この記事は「コンピューターの曲がり角に想う(1)」の続きです。

さて、マルチコアというと連想するのがPLAYSTATION3のプロセッサである、通称"Cell"だが、あれは、果たしてどうなんでしょう。SCEIの久夛良木さんは、PLAYSTATIOM3は「ゲーム機」ではなくて「エンターテイメントコンピューター」であると言っている。

たしかPlayStation2のときも似たようなことを言っていた記憶があるけれども、PS2に搭載された"Emotion Engine"というプロセッサは、PSXなど一部のソニー製品に搭載されたものの期待された売り上げを得られず、事実上ゲーム専用プロセッサとしてその役割を終えようとしている。

Cellは確かに非常に強力なプロセッサであり、潜在能力としては申し分ないのだが、PS3がゲーム機の枠を越えたコンピュータになり、Cellがゲーム機のプロセッサを超えてネットワークのいたるところに遍在するという久夛良木さんの野望はというと、ちょっと実現が危ないと思う。
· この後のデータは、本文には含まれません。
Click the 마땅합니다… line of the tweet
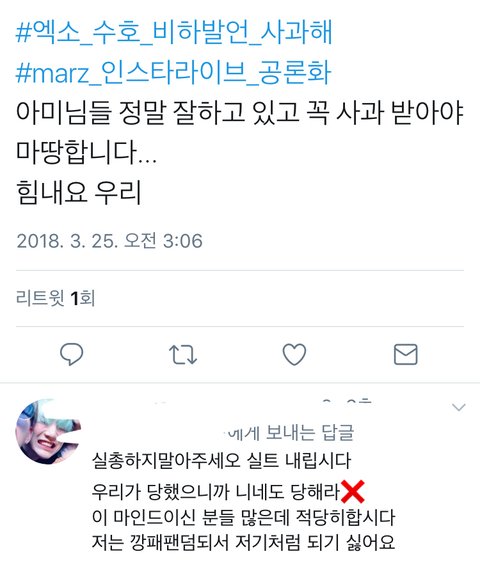480x570 pixels. pos(86,152)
ただし、ソニーグループはこのCellとPS3に5千億円ともいわれる大投資をしているので、失敗は許されないのだが、大丈夫だろうか。

PS3の発売が遅れに遅れている上に、ゲーム機として4万円前後の値段が予想されていた中、廉価グレードでさえ税込み62,790円という価格発表で記者会見場が凍りついた挙句、発売前に値下げ断行という前代未聞の事態になった。

SCEIは(というより久夛良木さんが)IBMと東芝のエンジニアを集めて独自のアーキテクチャを持つ非対称マルチコアのプロセッサを作ったが、そこにつぎ込んだ投資額の前提は全て、「1000万台は楽に超える」というPS2の量産原理に基づいている。たとえ野望は「エンターテイメントコンピューター」であっても、初期の市場立ち上げはゲーム機プラスアルファで進めるべきだろう。

PS2の時は、当時普及していたPS1のソフトが使えて、次世代のPS2のソフトも遊べて、なおかつ当時はまだ高かったDVDプレーヤーがおまけで付いてきて、なおかつ手ごろな値段ということがあって、PS2専用ソフトが充実する前からそれなりにPS2本体は普及していた。ところがPS3の場合、PS2のソフトはエミュレーションで遊べるが、PS3専用ソフトが出揃うまでの間をつなぐ「おまけ」が、得体の知れない「ブルーレイディスク」プレーヤーになった。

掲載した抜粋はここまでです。